Mit dieser Rezeptur können z. B. rot schreibende Bänder von höchster Ergiebigkeit hergestellt werden.


Anspruch[de]
  1. 1. Farbabgebende Beschichtung für Multicarbon-Materialien, welche aus einer Trägerfolie mit einer darauf aufgebrachten farbabgebenden Beschichtung auf Kunststoff-Basis mit einem darin dispergierten, Farbstoffe und gegebenenfalls Pigmente enthaltenden Farbmittel auf Ölbasis bestehen, dadurch gekennzeichnet, daß in der farbabgebenden Beschichtung auf 2 bis 6 Gewichtsteile Bindemittel 10 bis 30 Gewichtsteile polyoxyethylengruppenhaltiges Tensid, 5 bis 10 Gewichtsteile Fettfarbstoff, 10 bis 25 Gewichtsteile feinteiliger Füllstoff hoher spezifischer Oberfläche und einer Teilchengröße von 0,2 bis 20 µm und gegebenenfalls 0 bis 10 Gewichtsteile Pigment entfallen.
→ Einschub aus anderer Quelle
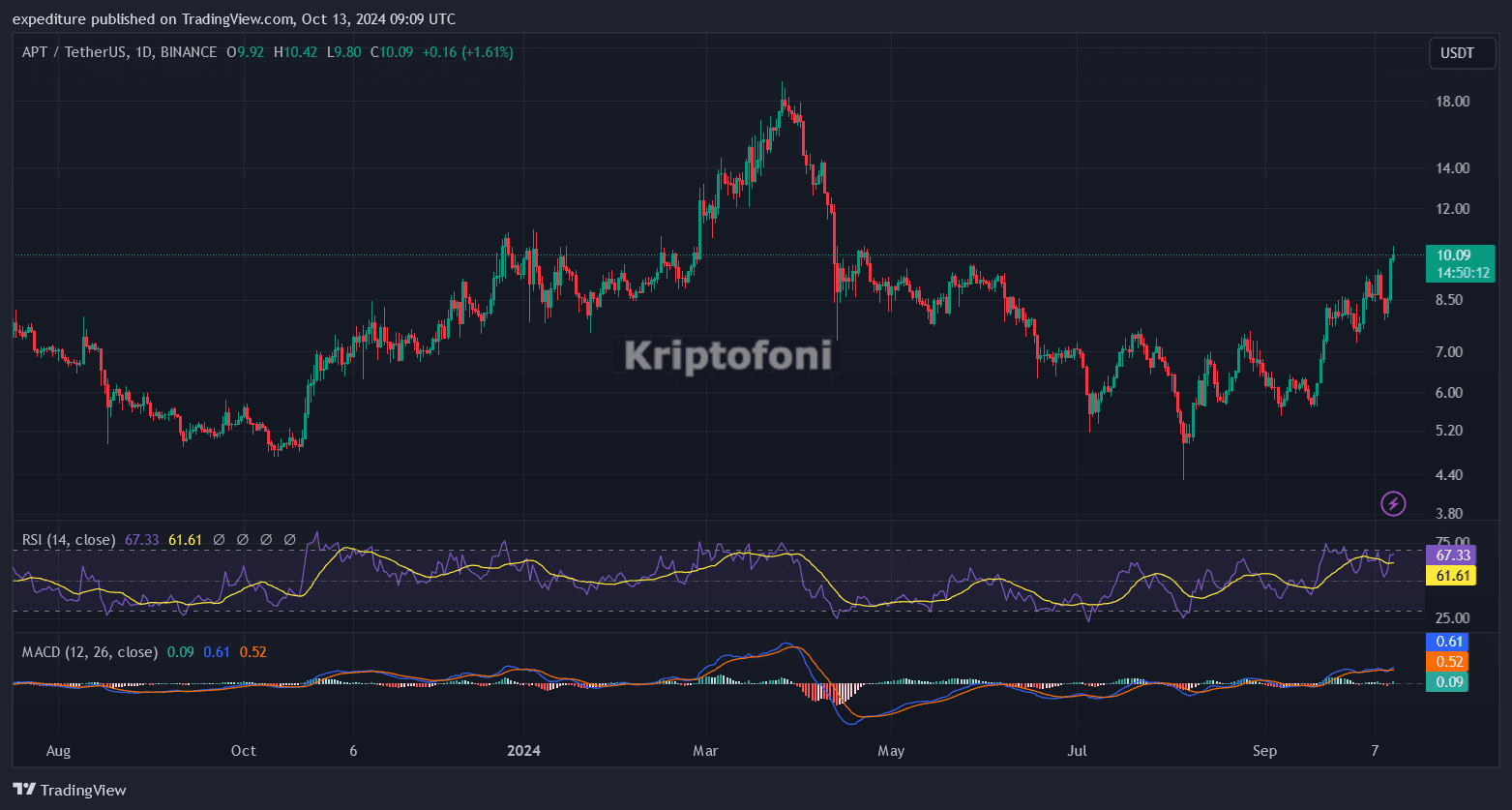The width and height of the screenshot is (1512, 810).
Task: Click the second Ø placeholder in RSI row
Action: point(242,539)
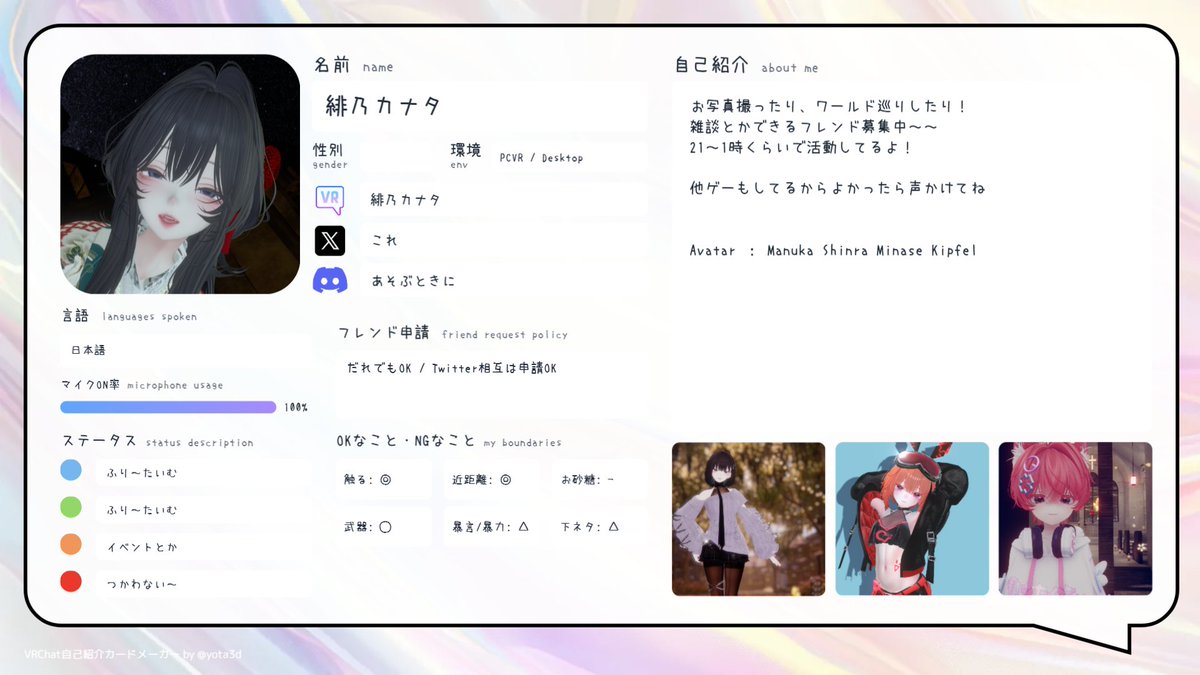Open the pink-haired avatar thumbnail

1075,518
  2. 2. Farbabgebende Beschichtung nach Anspruch 1, dadurch gekennzeichnet, daß das Tensid ein Polyoxyethylenalkyläther, ein Polyoxyethylenester von Fettsäuren und Harzen, ein Polyoxyethylenalkylphenoläther oder ein Gemisch dieser Typen ist.
  3. 3. Farbabgebende Beschichtung nach Anspruch 1 oder 2, dadurch gekennzeichnet, daß der Füllstoff in Form von Kieselgur, Aktivkohle und/oder aufgeplatzten Hohlkugeln vorliegt.
  4. 4. Verfahren zur Herstellung von Multicarbon-Materialien, bestehend aus einer Trägerfolie mit einer darauf aufgebrachten farbabgebenden Beschichtung nach einem der Ansprüche 1 bis 3, dadurch gekennzeichnet, daß auf den Trägern eine farbabgebende Beschichtungs-Zusammensetzung aufgetragen wird, die 2 bis 6% Bindemittel (in fester Form), 10 bis 30% polyoxyethylengruppenhaltiges Tensid, 5 bis 10% Fettfarbstoff, 10 bis 25% Füllstoff, 30 bis 60% Lösungsmittel und gegebenenfalls 0 bis 10% Pigment enthält, und dieses aufgetragene Material unter Verdampfen des Lösungsmittels getrocknet wird.